Fix HSTS

components/net/http_loader.rs

@@ -1382,7 +1382,7 @@ fn http_network_fetch(
         .map(|_| uuid::Uuid::new_v4().to_simple().to_string());
 
     if log_enabled!(log::Level::Info) {
-        info!("request for {} ({:?})", url, request.method);
+        info!("{:?} request for {}", request.method, url);
         for header in request.headers.iter() {
             info!(" - {:?}", header);
         }
@@ -1564,9 +1564,10 @@ fn http_network_fetch(
 
     // Substep 2
 
-    // TODO Determine if response was retrieved over HTTPS
-    // TODO Servo needs to decide what ciphers are to be treated as "deprecated"
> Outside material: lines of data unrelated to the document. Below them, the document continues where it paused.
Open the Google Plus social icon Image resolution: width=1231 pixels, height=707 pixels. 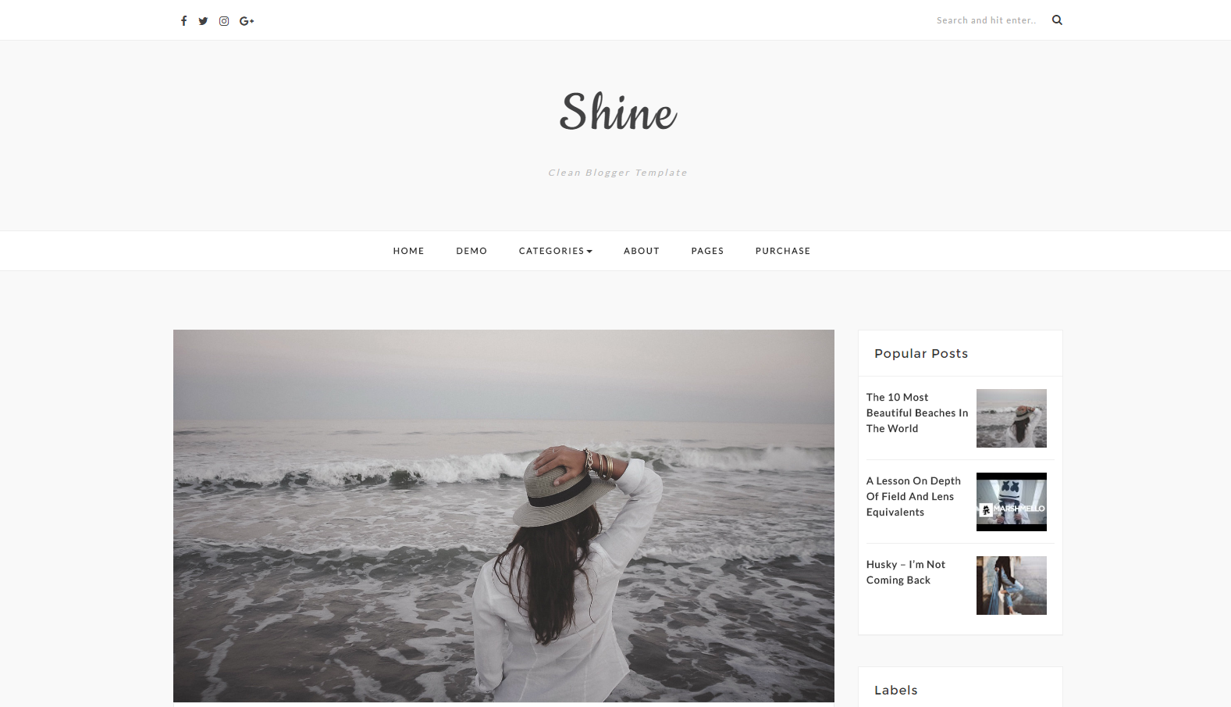click(247, 21)
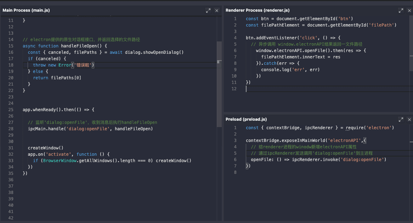Click the Preload (preload.js) panel title
The width and height of the screenshot is (413, 223).
pyautogui.click(x=246, y=119)
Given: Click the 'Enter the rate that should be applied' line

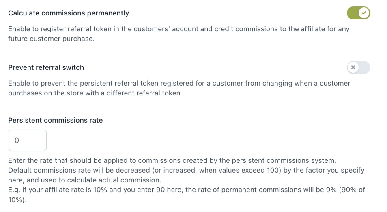Looking at the screenshot, I should 172,160.
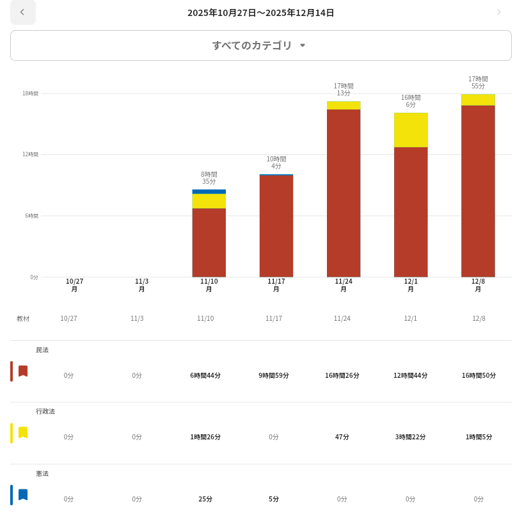Click the blue segment of the 11/10 bar

209,191
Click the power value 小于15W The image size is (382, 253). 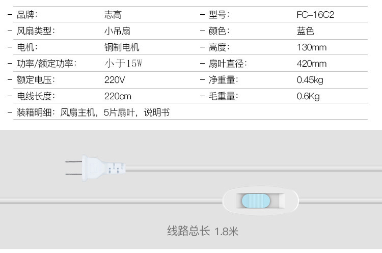[123, 63]
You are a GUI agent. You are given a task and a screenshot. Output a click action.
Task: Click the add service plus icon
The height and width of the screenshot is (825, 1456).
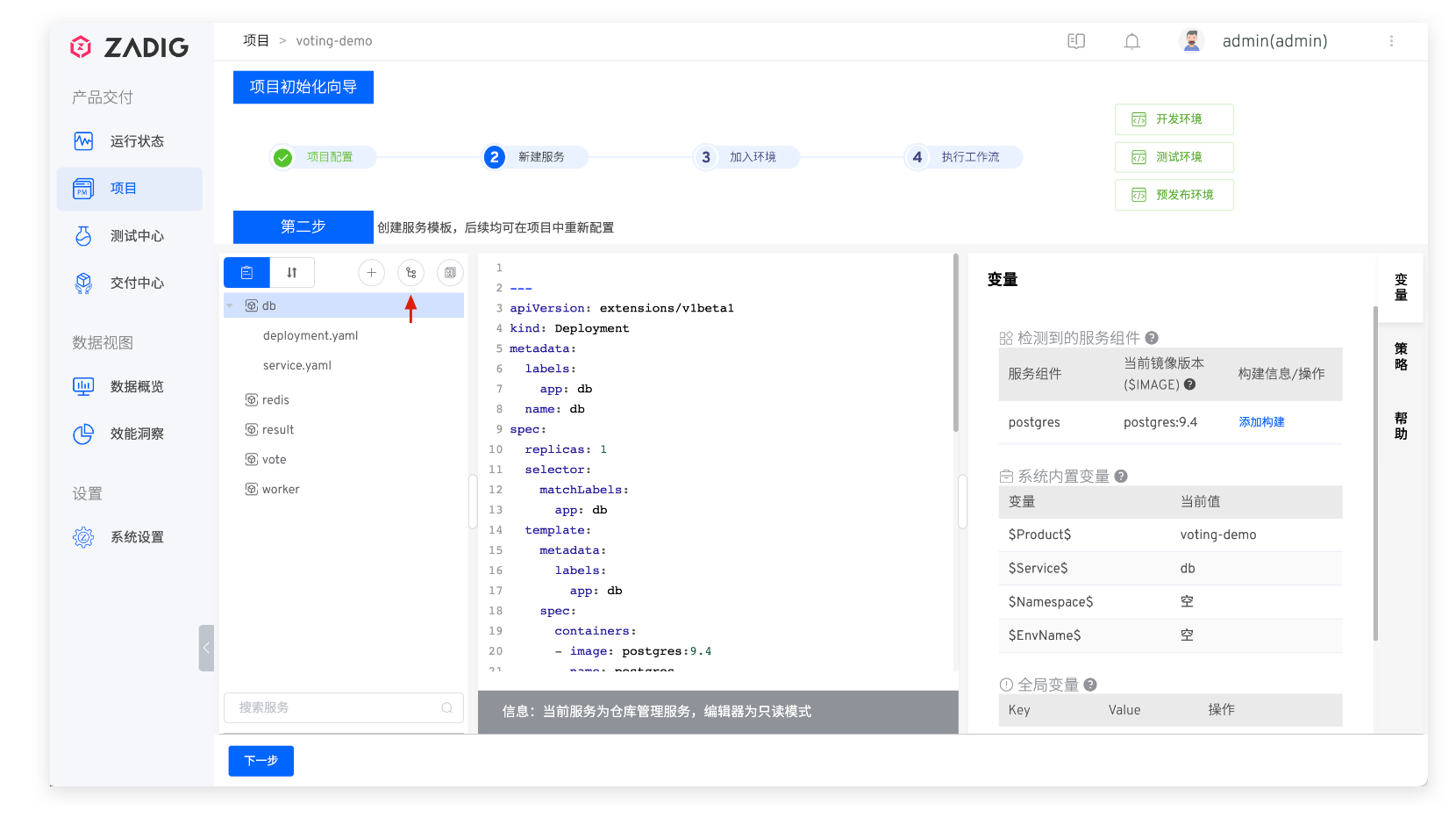coord(371,273)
-    response.https_state = HttpsState::None;
+    response.https_state = match url.scheme() {
+        "https" => HttpsState::Modern,
+        _ => HttpsState::None,
+    };
 
     // TODO Read request
 
@@ -1593,6 +1594,12 @@ fn http_network_fetch(
     if credentials_flag {
         set_cookies_from_headers(&url, &response.headers, &context.state.cookie_jar);
     }
+    context
+        .state
+        .hsts_list
+        .write()
+        .unwrap()
+        .update_hsts_list_from_response(&url, &response.headers);
 
     // TODO these steps
     // Step 16